The City is once again faced with the challenge on how to adequately fund street resurfacing.
The past two years, it has relied on borrowing money based on gas tax revenues, but Mayor Ed Lee’s budget director Greg Wagner said Wednesday that solution is probably no longer a good idea.
Capital spending is “another big piece of our deficit projection,” Wagner said. The City’s 10-year capital plan “assumes that we will spend about $73 million in general fund cash in the coming year.”
But to help close the deficit, The City is looking at a $30 million reduction in capital spending.
“We have a huge backlog in our infrastructure maintenance needs and that includes our street resurfacing, and right now if we make this level of reduction in our general fund spending on capital, our street resurfacing budget will decline into the next year and we will have a dropoff in our ability to do repaving,” Wagner said.

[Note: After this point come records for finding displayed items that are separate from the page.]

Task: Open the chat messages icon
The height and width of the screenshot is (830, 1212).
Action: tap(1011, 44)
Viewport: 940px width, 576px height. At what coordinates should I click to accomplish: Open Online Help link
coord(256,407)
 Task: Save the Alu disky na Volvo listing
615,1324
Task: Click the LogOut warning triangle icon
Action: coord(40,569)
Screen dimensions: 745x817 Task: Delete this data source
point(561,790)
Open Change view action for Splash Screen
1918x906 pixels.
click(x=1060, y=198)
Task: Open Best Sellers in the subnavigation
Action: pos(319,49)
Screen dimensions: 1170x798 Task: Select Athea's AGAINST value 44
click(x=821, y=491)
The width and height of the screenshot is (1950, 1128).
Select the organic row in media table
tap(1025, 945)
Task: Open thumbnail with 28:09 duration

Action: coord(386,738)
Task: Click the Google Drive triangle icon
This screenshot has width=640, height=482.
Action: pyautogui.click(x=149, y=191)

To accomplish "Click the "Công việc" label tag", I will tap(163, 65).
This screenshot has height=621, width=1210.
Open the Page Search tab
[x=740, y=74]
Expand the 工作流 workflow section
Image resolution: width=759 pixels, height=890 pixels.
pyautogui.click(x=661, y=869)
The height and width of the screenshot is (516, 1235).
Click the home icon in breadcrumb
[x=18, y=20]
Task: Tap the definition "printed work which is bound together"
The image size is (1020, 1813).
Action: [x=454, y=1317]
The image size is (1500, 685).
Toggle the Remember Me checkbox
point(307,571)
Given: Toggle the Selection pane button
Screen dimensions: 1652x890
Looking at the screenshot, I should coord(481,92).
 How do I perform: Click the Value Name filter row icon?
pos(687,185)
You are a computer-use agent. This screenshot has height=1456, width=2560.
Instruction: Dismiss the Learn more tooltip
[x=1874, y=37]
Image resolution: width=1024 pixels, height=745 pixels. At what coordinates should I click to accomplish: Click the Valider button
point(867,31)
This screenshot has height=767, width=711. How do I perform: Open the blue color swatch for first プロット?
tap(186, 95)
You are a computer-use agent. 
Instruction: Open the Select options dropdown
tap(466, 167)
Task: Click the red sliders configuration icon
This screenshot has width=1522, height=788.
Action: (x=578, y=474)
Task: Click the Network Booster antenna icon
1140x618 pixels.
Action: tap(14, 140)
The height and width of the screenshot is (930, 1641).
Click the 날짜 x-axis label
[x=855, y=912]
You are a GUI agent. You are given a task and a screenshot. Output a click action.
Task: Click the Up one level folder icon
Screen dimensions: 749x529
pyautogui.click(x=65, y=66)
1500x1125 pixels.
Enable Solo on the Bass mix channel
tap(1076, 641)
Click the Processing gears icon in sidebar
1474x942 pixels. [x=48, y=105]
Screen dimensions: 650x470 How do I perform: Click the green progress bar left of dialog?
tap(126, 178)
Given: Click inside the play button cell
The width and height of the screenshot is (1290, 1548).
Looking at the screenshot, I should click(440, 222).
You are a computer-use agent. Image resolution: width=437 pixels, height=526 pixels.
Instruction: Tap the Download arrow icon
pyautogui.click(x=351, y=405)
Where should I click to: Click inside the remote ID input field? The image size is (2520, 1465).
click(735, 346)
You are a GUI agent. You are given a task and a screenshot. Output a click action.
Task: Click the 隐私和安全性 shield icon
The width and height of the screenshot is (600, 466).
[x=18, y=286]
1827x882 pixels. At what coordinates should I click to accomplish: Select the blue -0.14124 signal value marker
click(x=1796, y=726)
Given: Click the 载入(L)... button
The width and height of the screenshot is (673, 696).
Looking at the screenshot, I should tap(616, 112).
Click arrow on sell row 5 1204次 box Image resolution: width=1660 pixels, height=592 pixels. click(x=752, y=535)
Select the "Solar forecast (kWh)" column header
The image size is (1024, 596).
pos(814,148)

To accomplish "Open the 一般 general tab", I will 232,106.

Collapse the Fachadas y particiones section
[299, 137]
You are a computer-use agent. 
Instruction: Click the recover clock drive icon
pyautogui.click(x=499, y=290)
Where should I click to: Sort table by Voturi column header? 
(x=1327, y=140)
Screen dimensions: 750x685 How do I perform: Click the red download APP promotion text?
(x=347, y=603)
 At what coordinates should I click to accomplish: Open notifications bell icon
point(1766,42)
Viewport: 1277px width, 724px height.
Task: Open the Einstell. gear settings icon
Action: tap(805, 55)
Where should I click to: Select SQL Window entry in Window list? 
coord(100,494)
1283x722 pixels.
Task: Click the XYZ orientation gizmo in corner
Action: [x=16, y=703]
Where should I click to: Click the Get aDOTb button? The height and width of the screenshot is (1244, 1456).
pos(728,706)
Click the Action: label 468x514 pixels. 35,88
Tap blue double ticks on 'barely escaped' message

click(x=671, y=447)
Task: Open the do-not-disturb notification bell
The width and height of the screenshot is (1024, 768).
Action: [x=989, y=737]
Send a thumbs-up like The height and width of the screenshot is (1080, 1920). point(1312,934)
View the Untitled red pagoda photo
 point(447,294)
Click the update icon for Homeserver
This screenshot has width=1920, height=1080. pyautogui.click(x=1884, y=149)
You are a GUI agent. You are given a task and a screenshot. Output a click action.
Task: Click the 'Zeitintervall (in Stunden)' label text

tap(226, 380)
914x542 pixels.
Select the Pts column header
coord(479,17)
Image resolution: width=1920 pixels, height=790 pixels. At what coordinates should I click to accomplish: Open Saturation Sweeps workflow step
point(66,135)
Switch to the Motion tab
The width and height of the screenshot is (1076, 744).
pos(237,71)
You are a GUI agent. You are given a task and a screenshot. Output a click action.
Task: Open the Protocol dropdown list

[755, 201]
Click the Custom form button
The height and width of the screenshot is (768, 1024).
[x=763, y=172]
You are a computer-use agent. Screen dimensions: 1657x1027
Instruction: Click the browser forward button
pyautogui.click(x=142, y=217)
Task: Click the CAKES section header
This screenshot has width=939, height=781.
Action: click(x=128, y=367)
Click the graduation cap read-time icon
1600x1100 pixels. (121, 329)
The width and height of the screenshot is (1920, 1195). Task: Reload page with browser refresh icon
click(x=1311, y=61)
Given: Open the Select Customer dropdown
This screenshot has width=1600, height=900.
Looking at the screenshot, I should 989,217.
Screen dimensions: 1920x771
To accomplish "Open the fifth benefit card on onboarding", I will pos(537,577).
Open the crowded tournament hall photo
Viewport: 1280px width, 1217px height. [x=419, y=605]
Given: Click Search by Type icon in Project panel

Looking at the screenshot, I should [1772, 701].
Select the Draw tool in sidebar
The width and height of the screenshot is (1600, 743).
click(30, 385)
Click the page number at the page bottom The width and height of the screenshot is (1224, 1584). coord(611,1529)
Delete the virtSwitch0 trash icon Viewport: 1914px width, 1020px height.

Later this month, the board’s Budget and Finance Committee will hold a hearing on The City’s capital plan and discuss street funding.
One option under consideration is putting a general obligation bond on the ballot to pay for the street work backlog and then identify a steady revenue source for ongoing needs.
Wagner noted about six years ago voters rejected a bond to pay for street repairs.
Paying for street repair is just one component of the budget woes.
The City must tackle to close a $383.4 million by July 1.